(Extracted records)
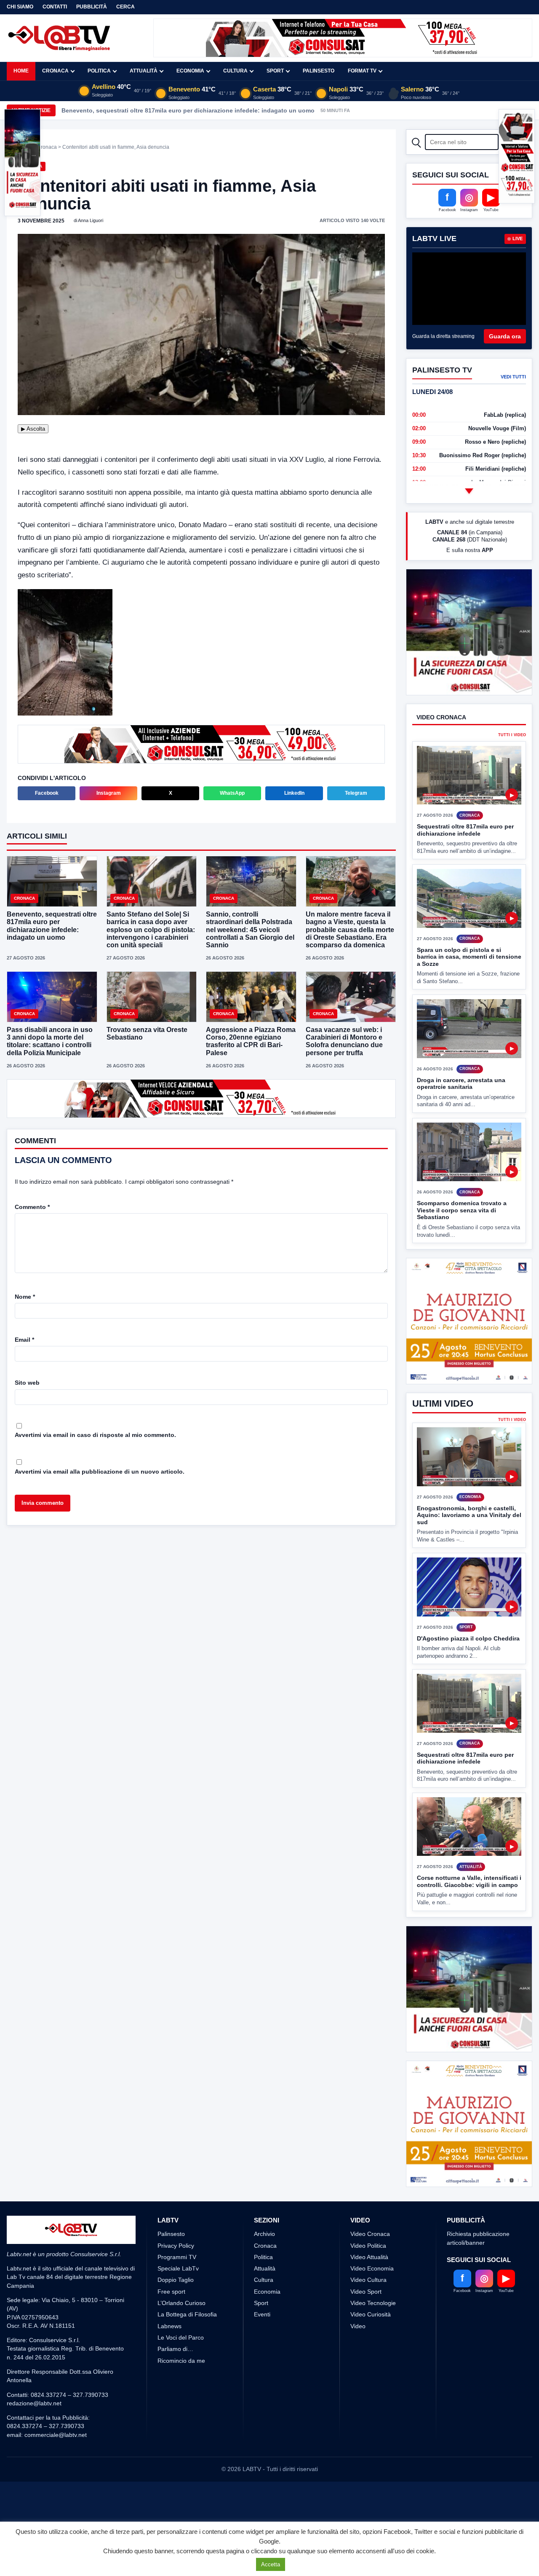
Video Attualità (369, 2257)
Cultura (235, 71)
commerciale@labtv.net (55, 2434)
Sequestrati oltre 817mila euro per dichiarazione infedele (465, 830)
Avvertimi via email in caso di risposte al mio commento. (95, 1434)
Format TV (362, 71)
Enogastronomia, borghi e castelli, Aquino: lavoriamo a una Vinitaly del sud (469, 1515)
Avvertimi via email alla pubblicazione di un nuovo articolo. (99, 1471)
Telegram (356, 793)
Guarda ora (505, 336)
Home (21, 71)
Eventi (262, 2314)
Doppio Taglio (175, 2279)
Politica (99, 71)
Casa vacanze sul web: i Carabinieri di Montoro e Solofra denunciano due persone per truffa (344, 1041)
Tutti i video (512, 735)
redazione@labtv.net (34, 2403)
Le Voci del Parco (180, 2337)
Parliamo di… (175, 2348)
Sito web (27, 1382)
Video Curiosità (370, 2314)
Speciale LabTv (178, 2268)
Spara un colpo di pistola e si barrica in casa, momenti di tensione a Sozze (469, 956)
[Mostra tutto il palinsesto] (469, 491)
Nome (25, 1296)
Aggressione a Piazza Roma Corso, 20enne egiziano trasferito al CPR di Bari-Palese (251, 1041)
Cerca (125, 7)
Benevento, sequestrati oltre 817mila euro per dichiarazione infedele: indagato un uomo (188, 110)
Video (358, 2326)
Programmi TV (176, 2257)
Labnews (169, 2326)
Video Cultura (368, 2279)
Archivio (264, 2233)
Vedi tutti (513, 376)
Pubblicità (91, 7)
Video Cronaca (370, 2233)
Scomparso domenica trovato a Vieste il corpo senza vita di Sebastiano (462, 1210)
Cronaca (55, 71)
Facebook (47, 793)
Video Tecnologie (373, 2303)
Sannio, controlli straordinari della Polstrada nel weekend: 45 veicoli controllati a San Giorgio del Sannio (250, 930)
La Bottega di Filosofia (187, 2314)
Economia (190, 71)
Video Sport (366, 2291)
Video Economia (372, 2268)
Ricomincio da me (181, 2360)
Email (24, 1339)
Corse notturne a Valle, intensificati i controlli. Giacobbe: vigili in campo (469, 1881)
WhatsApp (232, 793)
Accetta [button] (270, 2564)
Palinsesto (318, 71)
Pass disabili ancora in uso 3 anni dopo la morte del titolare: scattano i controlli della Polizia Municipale (50, 1041)
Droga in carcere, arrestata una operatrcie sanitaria (461, 1084)
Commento (32, 1207)
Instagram (108, 793)
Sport (275, 71)
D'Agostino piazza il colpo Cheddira (468, 1638)
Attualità (143, 71)
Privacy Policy (175, 2245)
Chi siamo (20, 7)
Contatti (55, 7)
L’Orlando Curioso (181, 2303)
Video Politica (368, 2245)
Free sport (171, 2291)
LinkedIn (294, 793)
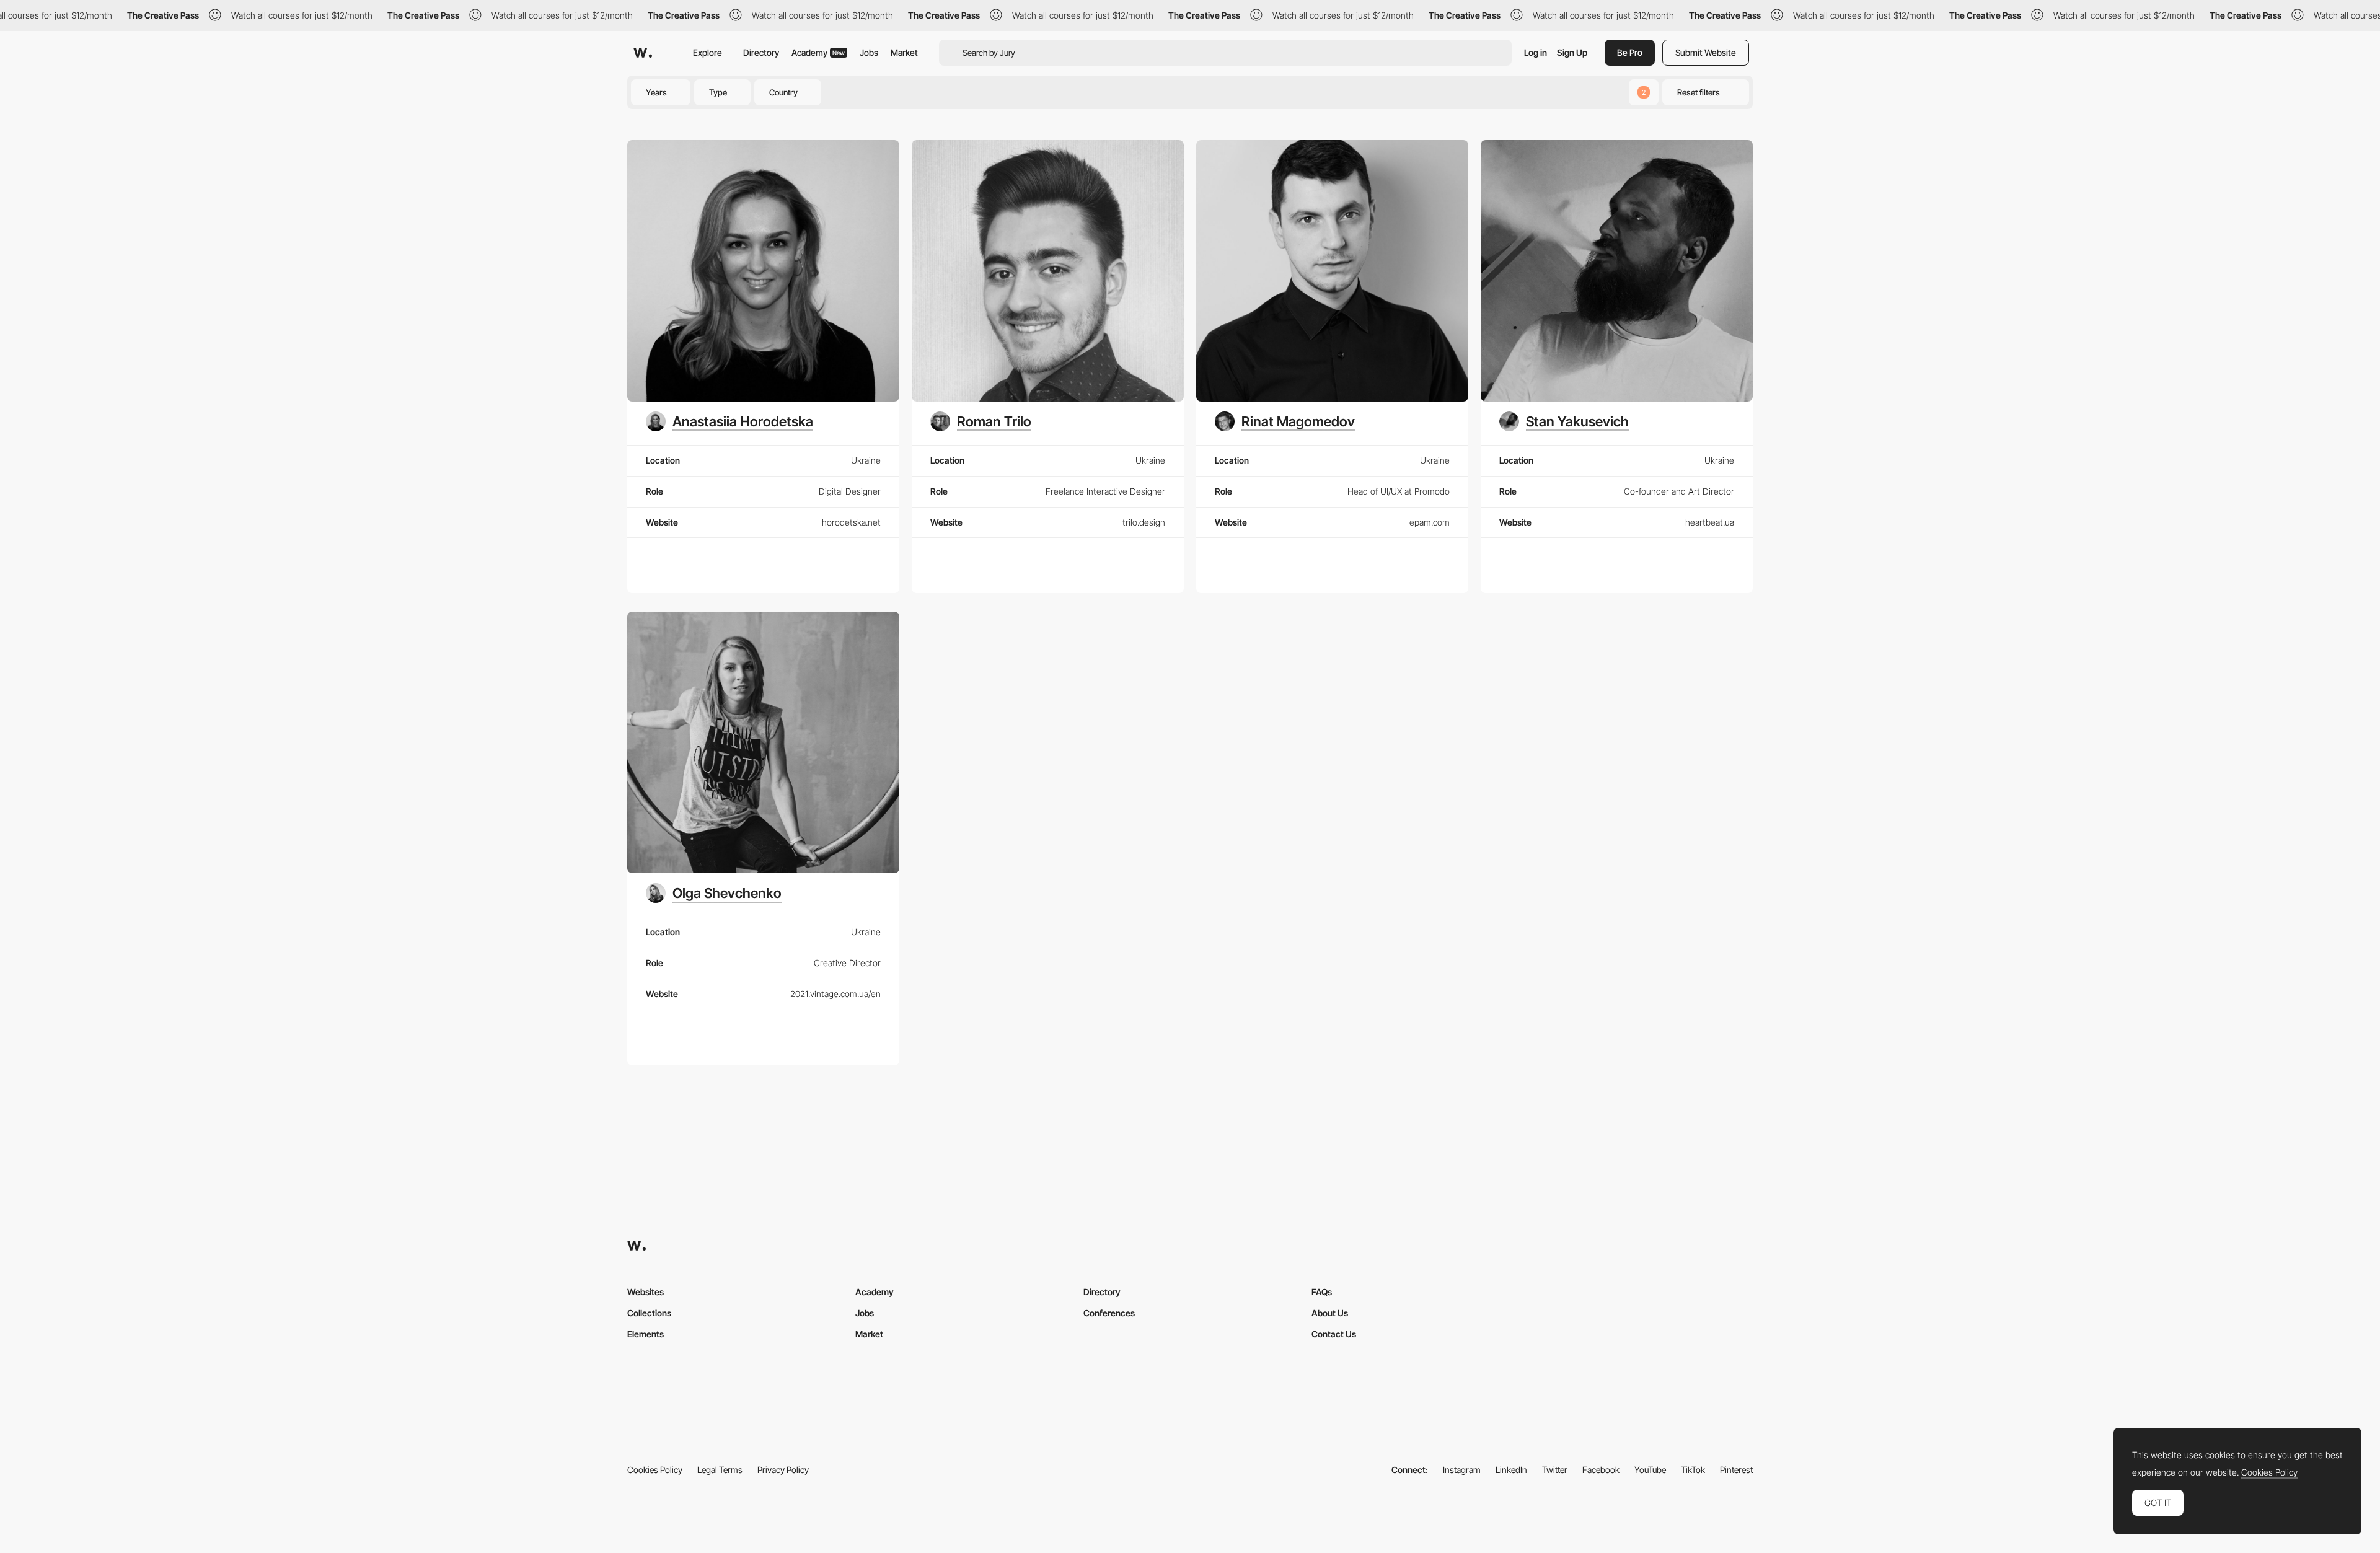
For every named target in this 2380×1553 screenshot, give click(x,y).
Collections (649, 1313)
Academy (818, 52)
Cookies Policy (654, 1469)
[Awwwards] (642, 53)
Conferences (1109, 1313)
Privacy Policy (783, 1469)
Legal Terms (720, 1469)
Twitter (1554, 1469)
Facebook (1601, 1469)
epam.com (1429, 522)
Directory (761, 52)
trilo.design (1143, 522)
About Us (1329, 1313)
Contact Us (1333, 1334)
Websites (645, 1292)
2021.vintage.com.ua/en (835, 993)
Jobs (869, 52)
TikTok (1693, 1469)
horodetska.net (851, 522)
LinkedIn (1511, 1469)
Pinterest (1736, 1469)
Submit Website (1705, 52)
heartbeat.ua (1709, 522)
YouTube (1650, 1469)
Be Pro (1629, 52)
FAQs (1321, 1292)
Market (904, 52)
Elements (645, 1334)
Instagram (1462, 1469)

TASK INSTRUCTIONS:
Your task is to transcribe the line containing "Websites (645, 1292)" and every line after it, through the last line of the data, exactly as written and with nothing more.

ANSWER SECTION:
Websites (645, 1292)
2021.vintage.com.ua/en (835, 993)
Jobs (869, 52)
TikTok (1693, 1469)
horodetska.net (851, 522)
LinkedIn (1511, 1469)
Pinterest (1736, 1469)
Submit Website (1705, 52)
heartbeat.ua (1709, 522)
YouTube (1650, 1469)
Be Pro (1629, 52)
FAQs (1321, 1292)
Market (904, 52)
Elements (645, 1334)
Instagram (1462, 1469)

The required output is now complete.